“Tengo Famiglia”. Sì, almeno loro – Polo, Sha One e Dj Simi – nella terra della crescita zero (non a Napoli, per la verità) possono con coscienza lanciarsi nella classica espressione partenopea che tutto giustifica. E che, potenzialmente, li scagiona di fronte agli aventi causa dei settori in cui operano quando sono distanti dal gruppo. Oggi non posso, “tengo Famiglia”, dice Sha One al drammaturgo che gli chiede puntualità alle prove per la piéce imminente; stesso ritornello oppone Polo ai factotum che gli ronzano intorno per impegni di mille e un tipo (promoters, franchiser, filmakers, galleristi); anche Simone, il dj, “tiene famiglia” quando riabbraccia i ruvidi breakbeat, accantonando solo per un attimo l’elegante cassa dritta della house newyorchese (spinta nei megaparty firmati Angels of Love).
La Famiglia è il loro team. Hip hop calorifero. Abbiamo imparato a distinguerlo, in tempi non sospetti: sin dal 1993. Ai poco allenati la napoletanissima lingua in cui si esprimono potrebbe anche suonare mandarino, aramaico, eschimese. Non ce ne cale: l’importante è il pugno al bassoventre che ti piglia quando i due mc mitragliano offbeat ermetici, sulle rotonde linee di basso. Da un po’ di tempo, nei live (ultimo in ordine di tempo quello tenuto a Napoli, al Duel Beat), si aggiunge una voce d’eccezione allo spettacolo rap: Enzo Gragnaniello.
Sono anni che La Famiglia scompare e riappare con fiammate improvvise nel panorama musicale italico. Ogni volta sorprende per l’attenzione che riesce a catalizzare intorno a sé. Ma durante i periodi “nascosti” cosa fate?
SHA ONE. Facciamo esperienze in altri campi. Nel cinema, nel teatro, nell’arte. Questo non vuol dire che il progetto musicale sia messo in secondo piano. Passa del tempo tra una “sortita” e l’altra perché aspettiamo di creare qualcosa di più meditato. Infatti un nuovo disco è in cantiere.
POLO. In effetti i tempi in cui ci facciamo vivi potrebbero apparire dilatati. In realtà sono funzionali alla nostra necessità individuale tesa a maturare conoscenze in altri campi. Inputs che poi riversiamo nel progetto musica. Che quindi è pienamente complementare alle altre cose.
SHA ONE. La musica insomma è una delle esperienze della Famiglia…di questa famiglia di pazzi.
Però, dall’esterno, sembra un modo di operare piuttosto free.
POLO. No, per niente. E’ tutto studiato a tavolino, perché non si può improvvisare il messaggio che intendiamo portare fuori.

▶ **DATI**:

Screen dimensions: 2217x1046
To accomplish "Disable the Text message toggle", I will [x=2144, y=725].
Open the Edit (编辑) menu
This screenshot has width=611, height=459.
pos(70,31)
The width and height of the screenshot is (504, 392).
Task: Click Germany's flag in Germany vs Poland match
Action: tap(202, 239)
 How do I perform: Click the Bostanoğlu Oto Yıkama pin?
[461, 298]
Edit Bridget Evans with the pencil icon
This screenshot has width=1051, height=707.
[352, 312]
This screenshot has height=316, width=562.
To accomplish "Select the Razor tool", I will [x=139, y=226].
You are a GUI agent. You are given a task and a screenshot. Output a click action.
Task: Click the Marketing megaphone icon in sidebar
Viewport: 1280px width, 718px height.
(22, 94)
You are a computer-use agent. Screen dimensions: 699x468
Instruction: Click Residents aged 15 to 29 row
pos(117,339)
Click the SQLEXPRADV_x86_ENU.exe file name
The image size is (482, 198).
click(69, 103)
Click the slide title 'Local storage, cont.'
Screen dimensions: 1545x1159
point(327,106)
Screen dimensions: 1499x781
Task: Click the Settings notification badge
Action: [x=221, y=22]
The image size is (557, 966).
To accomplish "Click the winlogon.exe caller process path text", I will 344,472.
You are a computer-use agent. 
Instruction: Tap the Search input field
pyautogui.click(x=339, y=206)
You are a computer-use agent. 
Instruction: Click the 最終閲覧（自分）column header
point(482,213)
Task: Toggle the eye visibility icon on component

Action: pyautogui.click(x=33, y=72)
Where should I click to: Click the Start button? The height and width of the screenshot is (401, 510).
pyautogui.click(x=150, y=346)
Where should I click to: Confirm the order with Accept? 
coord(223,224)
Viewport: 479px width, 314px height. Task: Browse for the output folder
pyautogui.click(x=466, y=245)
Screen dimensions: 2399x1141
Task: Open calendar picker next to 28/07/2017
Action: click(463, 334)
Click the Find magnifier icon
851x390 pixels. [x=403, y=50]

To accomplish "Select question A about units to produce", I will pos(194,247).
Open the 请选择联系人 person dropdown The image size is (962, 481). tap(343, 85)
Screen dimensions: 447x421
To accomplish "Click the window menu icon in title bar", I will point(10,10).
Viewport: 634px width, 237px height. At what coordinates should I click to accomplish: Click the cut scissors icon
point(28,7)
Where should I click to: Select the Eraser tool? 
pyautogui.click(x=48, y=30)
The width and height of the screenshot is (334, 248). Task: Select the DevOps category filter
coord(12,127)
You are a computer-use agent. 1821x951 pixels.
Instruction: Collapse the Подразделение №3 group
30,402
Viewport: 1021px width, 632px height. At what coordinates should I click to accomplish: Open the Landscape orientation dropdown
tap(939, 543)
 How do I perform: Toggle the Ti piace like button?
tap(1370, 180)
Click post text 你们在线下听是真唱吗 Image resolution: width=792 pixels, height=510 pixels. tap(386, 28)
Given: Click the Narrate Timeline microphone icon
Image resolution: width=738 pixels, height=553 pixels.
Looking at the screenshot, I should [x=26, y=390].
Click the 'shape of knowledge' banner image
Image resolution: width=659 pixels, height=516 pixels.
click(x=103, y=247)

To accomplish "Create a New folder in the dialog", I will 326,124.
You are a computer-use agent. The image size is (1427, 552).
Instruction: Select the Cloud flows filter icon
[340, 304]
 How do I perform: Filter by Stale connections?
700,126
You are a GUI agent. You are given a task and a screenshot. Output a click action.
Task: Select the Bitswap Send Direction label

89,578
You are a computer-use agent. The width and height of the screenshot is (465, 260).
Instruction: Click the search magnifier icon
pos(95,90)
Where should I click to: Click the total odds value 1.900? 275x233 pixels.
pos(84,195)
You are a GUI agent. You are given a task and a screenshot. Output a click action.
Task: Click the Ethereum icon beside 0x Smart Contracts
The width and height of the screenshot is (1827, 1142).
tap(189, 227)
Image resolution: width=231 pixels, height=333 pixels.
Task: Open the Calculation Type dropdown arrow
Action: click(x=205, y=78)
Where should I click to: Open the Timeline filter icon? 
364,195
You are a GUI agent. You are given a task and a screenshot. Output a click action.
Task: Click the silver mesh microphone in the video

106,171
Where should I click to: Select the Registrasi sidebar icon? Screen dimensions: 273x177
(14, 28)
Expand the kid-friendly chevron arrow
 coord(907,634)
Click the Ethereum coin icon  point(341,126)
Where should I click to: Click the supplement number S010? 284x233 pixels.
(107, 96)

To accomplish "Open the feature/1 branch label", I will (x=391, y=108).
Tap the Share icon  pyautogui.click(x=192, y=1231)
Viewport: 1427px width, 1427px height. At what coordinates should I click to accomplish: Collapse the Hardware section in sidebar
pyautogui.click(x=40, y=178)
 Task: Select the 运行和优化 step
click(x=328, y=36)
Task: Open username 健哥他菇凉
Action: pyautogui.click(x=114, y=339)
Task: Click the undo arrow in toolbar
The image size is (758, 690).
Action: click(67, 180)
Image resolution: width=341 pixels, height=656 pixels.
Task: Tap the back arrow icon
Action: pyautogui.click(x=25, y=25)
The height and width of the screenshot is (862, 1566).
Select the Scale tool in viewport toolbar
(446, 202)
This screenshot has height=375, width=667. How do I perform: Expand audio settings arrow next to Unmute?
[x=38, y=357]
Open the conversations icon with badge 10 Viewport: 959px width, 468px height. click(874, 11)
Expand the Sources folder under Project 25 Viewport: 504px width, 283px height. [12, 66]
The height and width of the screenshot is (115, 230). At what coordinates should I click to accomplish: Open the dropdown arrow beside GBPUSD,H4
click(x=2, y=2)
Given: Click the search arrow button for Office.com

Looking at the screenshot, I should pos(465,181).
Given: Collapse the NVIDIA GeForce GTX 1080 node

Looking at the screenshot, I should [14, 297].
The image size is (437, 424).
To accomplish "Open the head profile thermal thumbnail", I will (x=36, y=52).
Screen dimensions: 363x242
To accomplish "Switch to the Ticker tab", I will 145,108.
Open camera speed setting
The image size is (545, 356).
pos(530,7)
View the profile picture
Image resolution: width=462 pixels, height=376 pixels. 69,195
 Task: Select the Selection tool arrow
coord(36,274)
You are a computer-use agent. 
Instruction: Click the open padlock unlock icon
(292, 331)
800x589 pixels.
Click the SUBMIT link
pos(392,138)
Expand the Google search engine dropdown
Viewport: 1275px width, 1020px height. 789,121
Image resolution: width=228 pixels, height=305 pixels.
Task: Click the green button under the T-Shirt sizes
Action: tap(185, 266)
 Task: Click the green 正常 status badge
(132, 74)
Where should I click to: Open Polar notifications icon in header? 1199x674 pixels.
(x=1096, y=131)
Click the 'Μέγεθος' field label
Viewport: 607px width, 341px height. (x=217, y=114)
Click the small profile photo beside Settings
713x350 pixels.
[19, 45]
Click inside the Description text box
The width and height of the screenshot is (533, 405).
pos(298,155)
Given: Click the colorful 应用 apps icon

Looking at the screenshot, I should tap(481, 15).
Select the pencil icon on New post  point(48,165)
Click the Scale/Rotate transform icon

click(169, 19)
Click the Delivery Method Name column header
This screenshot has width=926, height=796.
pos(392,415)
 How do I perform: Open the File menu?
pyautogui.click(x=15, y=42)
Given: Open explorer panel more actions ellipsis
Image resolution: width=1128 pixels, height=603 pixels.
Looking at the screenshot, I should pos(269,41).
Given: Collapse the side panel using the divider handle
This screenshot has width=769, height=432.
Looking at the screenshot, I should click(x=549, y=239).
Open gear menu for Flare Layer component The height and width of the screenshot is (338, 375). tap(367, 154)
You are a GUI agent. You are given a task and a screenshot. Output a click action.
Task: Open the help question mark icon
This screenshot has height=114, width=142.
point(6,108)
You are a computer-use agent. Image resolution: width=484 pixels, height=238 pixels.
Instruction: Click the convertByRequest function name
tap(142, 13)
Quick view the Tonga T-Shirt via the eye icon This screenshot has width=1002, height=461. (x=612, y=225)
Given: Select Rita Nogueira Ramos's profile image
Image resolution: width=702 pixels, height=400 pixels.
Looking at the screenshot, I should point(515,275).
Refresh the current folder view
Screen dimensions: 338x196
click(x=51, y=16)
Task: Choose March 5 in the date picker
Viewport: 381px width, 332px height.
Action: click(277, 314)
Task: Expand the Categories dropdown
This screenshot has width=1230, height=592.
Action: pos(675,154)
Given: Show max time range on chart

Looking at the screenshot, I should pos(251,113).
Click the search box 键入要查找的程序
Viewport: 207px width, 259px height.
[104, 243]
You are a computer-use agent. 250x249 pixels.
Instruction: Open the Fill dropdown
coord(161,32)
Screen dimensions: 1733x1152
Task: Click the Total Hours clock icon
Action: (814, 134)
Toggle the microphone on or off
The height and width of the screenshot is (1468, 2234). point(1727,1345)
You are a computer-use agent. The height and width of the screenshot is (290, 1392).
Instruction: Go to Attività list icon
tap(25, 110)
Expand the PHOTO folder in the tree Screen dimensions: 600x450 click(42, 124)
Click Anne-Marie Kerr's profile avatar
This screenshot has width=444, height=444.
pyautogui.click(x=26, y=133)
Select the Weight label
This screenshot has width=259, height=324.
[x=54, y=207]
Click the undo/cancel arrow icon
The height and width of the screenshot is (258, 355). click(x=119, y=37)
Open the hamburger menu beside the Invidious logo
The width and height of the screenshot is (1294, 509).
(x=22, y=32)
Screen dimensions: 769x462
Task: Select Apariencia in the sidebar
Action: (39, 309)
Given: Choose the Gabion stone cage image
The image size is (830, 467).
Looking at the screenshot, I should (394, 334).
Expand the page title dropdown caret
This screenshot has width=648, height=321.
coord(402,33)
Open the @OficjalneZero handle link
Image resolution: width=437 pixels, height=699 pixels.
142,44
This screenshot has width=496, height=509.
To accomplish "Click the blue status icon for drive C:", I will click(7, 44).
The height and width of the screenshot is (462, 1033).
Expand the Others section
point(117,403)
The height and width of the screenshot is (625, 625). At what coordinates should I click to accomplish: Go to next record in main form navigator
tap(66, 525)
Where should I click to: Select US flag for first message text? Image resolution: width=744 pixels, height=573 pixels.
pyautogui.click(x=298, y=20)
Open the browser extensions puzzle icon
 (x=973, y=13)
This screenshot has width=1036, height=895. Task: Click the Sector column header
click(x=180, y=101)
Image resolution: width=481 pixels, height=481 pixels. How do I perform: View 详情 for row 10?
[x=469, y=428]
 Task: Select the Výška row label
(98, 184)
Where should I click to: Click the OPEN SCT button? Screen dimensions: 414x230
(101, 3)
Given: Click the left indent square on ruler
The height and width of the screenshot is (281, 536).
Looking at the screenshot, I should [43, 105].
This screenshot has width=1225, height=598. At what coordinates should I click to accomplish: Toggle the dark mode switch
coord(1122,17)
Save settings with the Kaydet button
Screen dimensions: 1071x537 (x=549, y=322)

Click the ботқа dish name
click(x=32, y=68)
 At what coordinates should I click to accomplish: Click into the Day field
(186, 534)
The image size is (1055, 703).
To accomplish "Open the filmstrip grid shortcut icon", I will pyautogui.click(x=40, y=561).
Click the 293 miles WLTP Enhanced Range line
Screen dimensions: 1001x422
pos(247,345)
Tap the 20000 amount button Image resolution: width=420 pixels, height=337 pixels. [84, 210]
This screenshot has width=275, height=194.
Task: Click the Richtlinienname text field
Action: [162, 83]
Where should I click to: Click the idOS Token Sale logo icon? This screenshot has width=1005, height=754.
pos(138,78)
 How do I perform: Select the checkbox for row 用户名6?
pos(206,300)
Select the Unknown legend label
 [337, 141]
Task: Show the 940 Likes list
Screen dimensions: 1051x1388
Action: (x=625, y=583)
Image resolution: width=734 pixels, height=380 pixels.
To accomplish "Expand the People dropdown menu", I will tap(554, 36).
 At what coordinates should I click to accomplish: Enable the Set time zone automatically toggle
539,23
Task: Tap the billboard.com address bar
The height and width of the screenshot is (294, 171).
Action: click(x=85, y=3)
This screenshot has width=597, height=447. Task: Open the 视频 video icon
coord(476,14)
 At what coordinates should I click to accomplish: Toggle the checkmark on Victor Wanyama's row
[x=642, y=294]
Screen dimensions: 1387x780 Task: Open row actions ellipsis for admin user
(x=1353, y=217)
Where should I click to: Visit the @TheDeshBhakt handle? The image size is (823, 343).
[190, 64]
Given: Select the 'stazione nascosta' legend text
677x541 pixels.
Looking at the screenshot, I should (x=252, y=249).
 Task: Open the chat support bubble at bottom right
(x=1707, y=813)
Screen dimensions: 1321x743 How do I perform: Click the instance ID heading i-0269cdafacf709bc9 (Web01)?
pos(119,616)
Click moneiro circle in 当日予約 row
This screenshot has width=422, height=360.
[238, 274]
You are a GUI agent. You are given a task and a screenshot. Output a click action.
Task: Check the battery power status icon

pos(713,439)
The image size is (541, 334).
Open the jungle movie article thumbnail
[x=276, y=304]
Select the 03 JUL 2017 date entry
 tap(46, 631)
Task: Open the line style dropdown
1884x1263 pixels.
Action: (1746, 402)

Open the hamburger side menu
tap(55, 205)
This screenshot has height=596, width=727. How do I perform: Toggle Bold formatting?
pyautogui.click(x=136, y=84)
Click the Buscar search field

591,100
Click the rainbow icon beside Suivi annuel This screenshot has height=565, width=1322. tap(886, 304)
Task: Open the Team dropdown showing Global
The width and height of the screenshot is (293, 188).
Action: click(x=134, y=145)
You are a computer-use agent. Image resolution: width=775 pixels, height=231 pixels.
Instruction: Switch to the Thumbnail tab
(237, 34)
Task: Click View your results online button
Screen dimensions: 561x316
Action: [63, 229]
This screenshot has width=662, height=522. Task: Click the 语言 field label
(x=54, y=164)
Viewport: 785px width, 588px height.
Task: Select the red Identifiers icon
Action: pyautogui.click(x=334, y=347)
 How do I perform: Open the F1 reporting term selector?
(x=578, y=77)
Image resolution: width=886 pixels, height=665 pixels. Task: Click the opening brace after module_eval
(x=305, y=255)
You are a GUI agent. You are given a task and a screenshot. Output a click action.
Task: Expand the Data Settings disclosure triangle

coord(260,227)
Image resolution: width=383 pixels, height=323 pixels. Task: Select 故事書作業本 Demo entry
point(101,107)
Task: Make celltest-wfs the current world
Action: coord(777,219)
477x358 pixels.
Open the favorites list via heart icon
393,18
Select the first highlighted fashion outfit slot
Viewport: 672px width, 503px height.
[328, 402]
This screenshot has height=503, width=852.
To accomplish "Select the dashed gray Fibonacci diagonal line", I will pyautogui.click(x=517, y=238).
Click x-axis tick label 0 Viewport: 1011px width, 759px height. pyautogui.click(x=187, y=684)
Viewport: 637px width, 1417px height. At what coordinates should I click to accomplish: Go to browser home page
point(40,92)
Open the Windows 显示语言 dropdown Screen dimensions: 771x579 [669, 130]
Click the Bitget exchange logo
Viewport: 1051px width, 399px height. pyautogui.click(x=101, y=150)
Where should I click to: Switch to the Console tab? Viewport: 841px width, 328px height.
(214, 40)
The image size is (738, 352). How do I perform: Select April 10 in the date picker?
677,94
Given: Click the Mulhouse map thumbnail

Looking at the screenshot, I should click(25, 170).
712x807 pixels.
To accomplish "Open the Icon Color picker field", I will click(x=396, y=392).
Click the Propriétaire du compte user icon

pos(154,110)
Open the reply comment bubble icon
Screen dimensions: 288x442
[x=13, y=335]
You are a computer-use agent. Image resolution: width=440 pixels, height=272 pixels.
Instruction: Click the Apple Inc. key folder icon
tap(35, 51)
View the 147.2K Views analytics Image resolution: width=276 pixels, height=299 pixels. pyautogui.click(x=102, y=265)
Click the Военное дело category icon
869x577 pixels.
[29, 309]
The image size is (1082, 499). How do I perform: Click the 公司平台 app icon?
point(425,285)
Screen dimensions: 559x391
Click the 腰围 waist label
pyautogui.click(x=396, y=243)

▶ **ESERCIZI**:
**1.** Secondo quanto dice Sha One nell'estratto, perché passa del tempo tra una "sortita" della Famiglia e l'altra? Rispondi con una, due o tre frasi.
**2.** Riscrivi i record compresi tra la riga che contiene "Expand the Google search engine dropdown" e quella che contiene "(x=1096, y=131)", estremi inclusi, sostituendo "dropdown" con "menu" e lasciando invariato tutto il resto. Riporta soltanto queste righe.
I record non hanno alcun legame con l'estratto.

▶ **SOLUZIONI**:
**1.** Il gruppo aspetta di creare qualcosa di più meditato. Nel frattempo fa esperienze nel cinema, nel teatro e nell'arte, senza mettere in secondo piano il progetto musicale.

**2.**
Expand the Google search engine menu
Viewport: 1275px width, 1020px height. 789,121
Image resolution: width=228 pixels, height=305 pixels.
Task: Click the green button under the T-Shirt sizes
Action: tap(185, 266)
 Task: Click the green 正常 status badge
(132, 74)
Where should I click to: Open Polar notifications icon in header? 1199x674 pixels.
(x=1096, y=131)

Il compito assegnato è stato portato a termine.